Gabriel conocía la debilidad humana del temor a lo desconocido y después de su famoso saludo “¡Salve, muy favorecida! El Señor es contigo; bendita tú entre las mujeres” (Lucas 1:28), la calma con el mensaje de paz que traía de parte de Dios. La responsabilidad de esta joven hebrea sería dar a luz al Hijo de Dios: Jesús. Ella en su vientre y con el milagro efectuado por el Espíritu Santo daría forma al cuerpo humano de Jesucristo. Por medio de la profecía dada siglos antes de este suceso todos esperaban al Mesías que lo libraría de sus pecados y haría la paz con Dios de una vez y para siempre.

El mensaje que recibió María de boca del ángel Gabriel fue el mismo que años después recibirían de Jesús: Arrepentíos, porque el reino de los cielos se ha acercado (Mateo 3:2). Dios no está lejano y ha abierto una puerta que nos conduce a Él. Esa puerta es Jesucristo, Dios hecho ser humano. Al igual que María halló gracia ante los ojos de Dios, nosotros recibimos esa misma gracia por medio de Jesús. Esa es la gran noticia del evangelio: en Jesús hay Gracia y perdón para poder reconciliarnos con Dios.

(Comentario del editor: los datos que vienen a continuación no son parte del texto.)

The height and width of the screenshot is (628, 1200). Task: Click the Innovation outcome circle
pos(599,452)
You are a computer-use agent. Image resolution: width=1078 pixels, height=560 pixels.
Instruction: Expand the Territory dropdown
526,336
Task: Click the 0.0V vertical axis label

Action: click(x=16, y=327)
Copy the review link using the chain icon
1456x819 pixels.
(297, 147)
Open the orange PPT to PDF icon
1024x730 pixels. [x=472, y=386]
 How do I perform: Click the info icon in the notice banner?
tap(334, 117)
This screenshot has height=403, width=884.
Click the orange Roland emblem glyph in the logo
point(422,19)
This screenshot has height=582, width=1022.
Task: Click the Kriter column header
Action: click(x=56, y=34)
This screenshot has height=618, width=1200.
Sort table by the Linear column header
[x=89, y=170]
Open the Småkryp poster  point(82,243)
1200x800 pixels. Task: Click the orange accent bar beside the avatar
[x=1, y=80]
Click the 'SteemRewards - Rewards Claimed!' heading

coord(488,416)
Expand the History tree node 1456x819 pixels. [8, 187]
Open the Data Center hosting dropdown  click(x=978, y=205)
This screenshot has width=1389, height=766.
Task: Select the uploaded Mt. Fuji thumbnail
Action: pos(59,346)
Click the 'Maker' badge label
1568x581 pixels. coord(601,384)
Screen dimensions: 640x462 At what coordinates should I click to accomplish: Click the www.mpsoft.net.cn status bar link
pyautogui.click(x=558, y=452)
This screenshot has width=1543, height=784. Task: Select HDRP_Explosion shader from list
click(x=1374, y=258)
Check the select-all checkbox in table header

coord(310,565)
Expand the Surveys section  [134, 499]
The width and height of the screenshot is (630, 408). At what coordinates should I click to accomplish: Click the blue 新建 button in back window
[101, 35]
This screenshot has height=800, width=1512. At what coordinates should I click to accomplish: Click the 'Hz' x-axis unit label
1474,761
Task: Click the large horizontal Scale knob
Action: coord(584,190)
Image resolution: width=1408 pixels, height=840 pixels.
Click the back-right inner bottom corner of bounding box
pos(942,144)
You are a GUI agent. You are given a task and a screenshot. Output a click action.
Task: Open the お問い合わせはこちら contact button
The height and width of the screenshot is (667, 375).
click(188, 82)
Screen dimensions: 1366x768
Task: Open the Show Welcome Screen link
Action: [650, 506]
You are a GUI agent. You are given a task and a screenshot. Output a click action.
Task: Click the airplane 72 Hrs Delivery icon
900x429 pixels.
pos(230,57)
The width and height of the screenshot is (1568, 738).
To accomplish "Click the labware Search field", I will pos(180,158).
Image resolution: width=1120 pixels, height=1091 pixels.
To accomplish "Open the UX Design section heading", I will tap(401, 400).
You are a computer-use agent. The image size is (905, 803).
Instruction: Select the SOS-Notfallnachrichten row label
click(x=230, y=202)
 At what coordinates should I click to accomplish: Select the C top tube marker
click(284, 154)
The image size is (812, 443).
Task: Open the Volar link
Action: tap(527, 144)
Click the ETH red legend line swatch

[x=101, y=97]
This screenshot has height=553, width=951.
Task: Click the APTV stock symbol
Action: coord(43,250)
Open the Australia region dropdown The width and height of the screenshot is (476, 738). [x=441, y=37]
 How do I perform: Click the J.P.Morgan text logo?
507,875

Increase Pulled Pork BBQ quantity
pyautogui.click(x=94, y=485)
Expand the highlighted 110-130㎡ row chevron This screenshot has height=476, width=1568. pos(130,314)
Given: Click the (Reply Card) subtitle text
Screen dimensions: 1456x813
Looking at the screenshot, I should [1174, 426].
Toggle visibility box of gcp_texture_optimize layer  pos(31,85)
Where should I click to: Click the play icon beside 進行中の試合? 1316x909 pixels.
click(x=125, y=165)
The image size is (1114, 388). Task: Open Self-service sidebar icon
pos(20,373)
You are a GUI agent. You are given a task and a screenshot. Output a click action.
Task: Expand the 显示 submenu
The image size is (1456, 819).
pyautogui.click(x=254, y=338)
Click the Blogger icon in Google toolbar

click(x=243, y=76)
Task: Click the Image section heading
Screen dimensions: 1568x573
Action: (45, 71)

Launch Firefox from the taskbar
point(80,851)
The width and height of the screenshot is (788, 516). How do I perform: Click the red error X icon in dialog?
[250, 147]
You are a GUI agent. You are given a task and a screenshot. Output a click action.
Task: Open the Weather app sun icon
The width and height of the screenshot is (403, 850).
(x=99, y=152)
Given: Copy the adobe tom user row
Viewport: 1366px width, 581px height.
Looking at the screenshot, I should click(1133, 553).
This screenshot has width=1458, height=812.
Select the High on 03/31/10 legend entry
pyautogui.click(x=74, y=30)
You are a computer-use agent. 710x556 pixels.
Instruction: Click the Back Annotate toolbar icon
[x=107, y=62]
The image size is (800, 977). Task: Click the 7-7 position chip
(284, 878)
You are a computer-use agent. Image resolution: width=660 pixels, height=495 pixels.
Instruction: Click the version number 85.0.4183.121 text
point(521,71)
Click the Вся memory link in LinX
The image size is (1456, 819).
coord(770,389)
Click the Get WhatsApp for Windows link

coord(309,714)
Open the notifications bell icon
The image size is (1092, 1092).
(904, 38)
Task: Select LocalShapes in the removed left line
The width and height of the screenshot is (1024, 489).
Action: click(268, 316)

Tu actitud, querido lector, debe ser, como lo hizo María, recibir el mensaje de Dios y afirmar: Hágase conmigo conforme a tu palabra” (Lucas 1:38). Tú has hallado Gracia delante de Dios, simplemente te resta usar para tu bien de ella. Arrepiéntete de tus pecados y cree en Jesús como tu único Salvador. Él traerá Gracia y Paz a tu vida. Rechazar el mensaje de Jesús te mantendrá enemistado con Dios permaneciendo en tu muerte espiritual, consecuencia de tus pecados. Ahora tienes delante de ti la oportunidad de tener paz con Dios por medio de Jesucristo, quien pagó por tus pecados en una cruz, y de esta forma cruenta hacer la paz con Dios en tu beneficio.

Aprovecha la oportunidad.


¡QUE DIOS TE BENDIGA!

sábado, 5 de diciembre de 2015

2. Navidad 2015: José

Las sospechas de José sobre la paternidad divina de Jesús en el vientre de su novia, María, pudieran haberse tornado más que simples sospechas para convertirse en acusaciones en firme por haber roto la relación entre ambos, José y María. Lo razonable hubiera sido denunciarla despechado de amor y repudiarla, lo que arruinaría la vida de María, su amada. José decidió no hacer eso, sino asumir la voluntad de Dios para sus vidas. ¿Qué lo motivo a tal hazaña de amor?

Cuando José se despertó, hizo lo que el ángel del Señor le había mandado y recibió a María por esposa. Pero no tuvo relaciones conyugales con ella hasta que dio a luz un hijo, a quien le puso por nombre Jesús. (Mateo 1:24-25)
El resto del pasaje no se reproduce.